The terror in Paris was both horrific and routine.

The particular time, place and style of Islamist terror attacks varies, but after 9/11 in New York and Washington (2001), Bali (2002), Istanbul (2003), Madrid (2004), London (2005), the Toronto 18 (2006), Algiers (2007), Bombay (2008), Fort Hood (2009), Moscow (2010), Marrakesh (2011), Benghazi (2012), Nairobi (2013), Brussels, Ottawa and Sydney (2014), and Paris (January 2015), Paris (November 2015) was not novel. When and where will the jihadists next strike? We don’t know. We only know that it is not a question of if — only when, where and how many dead. That’s the reality.

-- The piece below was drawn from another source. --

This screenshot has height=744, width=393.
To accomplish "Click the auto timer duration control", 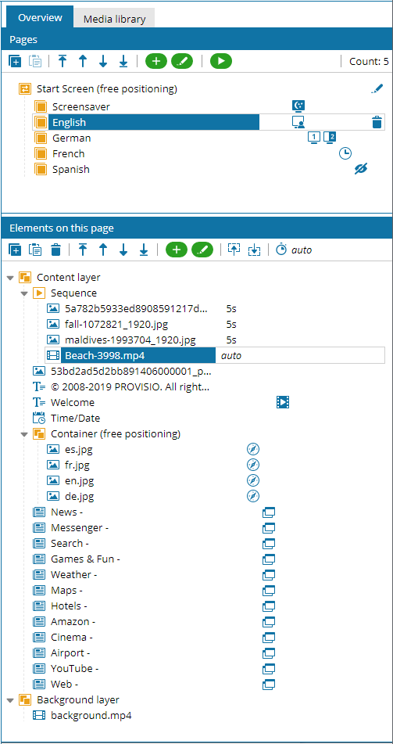I will tap(295, 250).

The travelogue of terror encircles the globe. The above list does not even include the places where Islamist terror kills dozens not yearly, but every week or month — Iraq, Afghanistan, Pakistan, Nigeria. It does not include attacks in Israel, or its Arab neighbours, Egypt, Lebanon and Jordan.

So will Paris 2015 be just the latest entry on the list of places once traumatized — or twice traumatized in this case — but that otherwise leaves things unchanged? Not that nothing changes. Airport travel becomes more cumbersome. Surveillance by security services becomes more intrusive. In Paris, all the Jewish schools became garrisons after the Charlie Hebdo and Jewish grocery store attacks, with permanent round-the-clock armed forces stationed on school grounds. What doesn’t change is the ability of the jihadis to visit terror upon us.

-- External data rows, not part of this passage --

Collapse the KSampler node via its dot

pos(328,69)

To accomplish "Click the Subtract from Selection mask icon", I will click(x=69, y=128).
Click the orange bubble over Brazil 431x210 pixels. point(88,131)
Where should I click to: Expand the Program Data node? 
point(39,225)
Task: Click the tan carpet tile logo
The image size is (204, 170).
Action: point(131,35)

Will this reality change? It depends. The first step toward changing reality is acknowledging it. That was Al Gore’s message in Paris on Friday. But Gore — who was U.S. vice president during the World Trade Center bombing (1993), the American embassy bombings in Dar es Salaam and Nairobi (1998) and the USS Cole bombing in Yemen (2000) — was not speaking of the reality of terror.

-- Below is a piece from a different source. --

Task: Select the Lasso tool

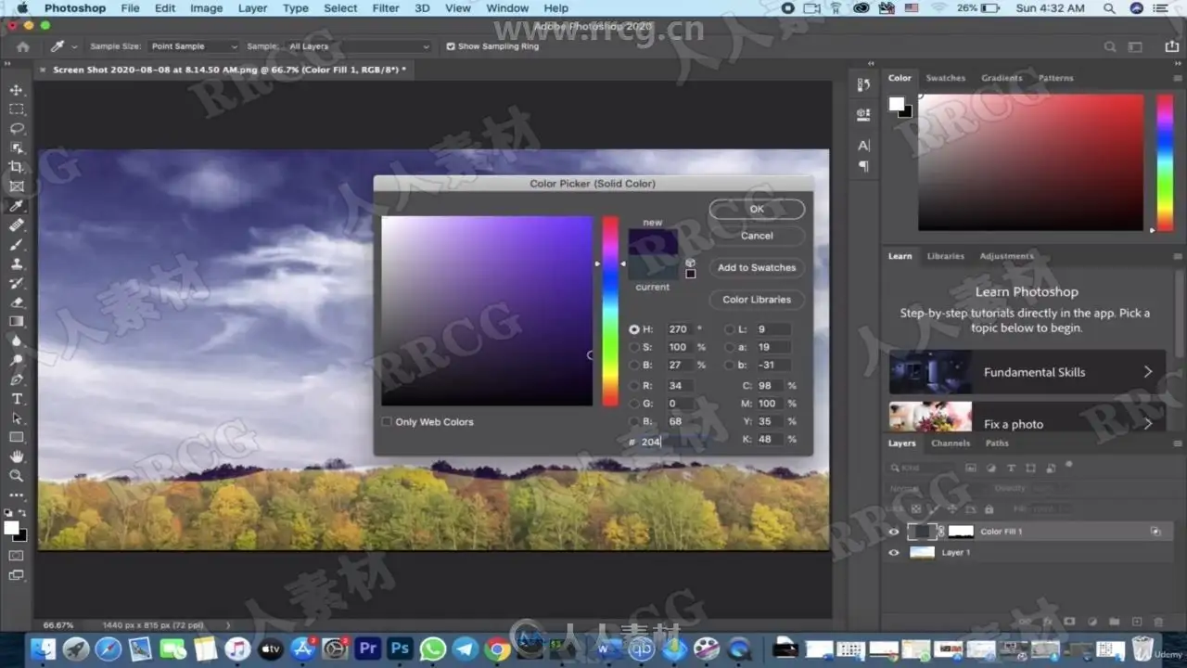Action: pyautogui.click(x=17, y=129)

No, Gore was hosting his annual climate change broadcast, 24 Hours of Reality — The World is Watching. Joined by various pop stars, Gore brought his show to Paris in advance of the climate summit due to begin in two weeks. 24 Hours of Reality began on Friday afternoon, just hours before reality came crashing down upon Paris. Gore’s 21st-century telethon had to be cancelled. The world was watching to be sure, but it was tuned into the carnage, not climate politics.

That really is the question, isn’t it? What will Paris 2015 mean? Will it mean, as it does for the tens of thousands of climate activists and bureaucrats coming to a conference that, at a cost of $240 million, hopes to save the planet in 2030? Or will Paris 2015 mean the urgency of stopping the travelogue of terror and the expansion of ISIL?

The response will be, in the words of French President François Hollande, “pitiless.” His allies were not quite so sure. The U.S., Germany and Canada all indicated that they would stand in unbreakable solidarity with France, but would not actually change any of their policies on fighting ISIL or refugee resettlement. Perhaps Paris 2015, climate-wise, might mean significant change. It already seems evident that, despite Hollande’s rhetoric, Paris 2015, terror-wise, might mean nothing much at all.

The routine nature of mass terror was reflected in the rituals of mourning. The Eiffel Tower went dark, just as it did in January. There was the drawing of a cartoonist’s pencil that went viral on social media in January. This time there was a sad looking peace symbol cum Eiffel Tower. They gathered in the streets to sing John Lennon’s Imagine in January. This time it was an instrumental version on a piano outside the concert hall where the massacre took place. Last time U.S. Secretary of State John Kerry brought James Taylor to sing You’ve Got a Friend at Paris city hall. No word yet on who the Americans might send to sing to Parisians this time.

There is much that is attractive in an imaginary world, especially when ISIL is shaping the real one. In an imaginary world, tens of thousands of refugees from Sunni-dominated camps in Syria will pose no security threat upon arrival in Germany or Canada. In an imaginary world, grave evil does not have to be opposed by armed forces, justly deployed and capable of the mission.

Lennon’s Imagine is the go-to anthem for sentimental, and radically sceptical, sorts in times of terror. And so Paris’ bloody weekend began with Al Gore’s version of reality and concluded in John Lennon’s imaginary world. In between were the cold and cruel souls who have a firm grasp — a lethal grasp — on the reality of life and death on the streets of our cities. Which one is next?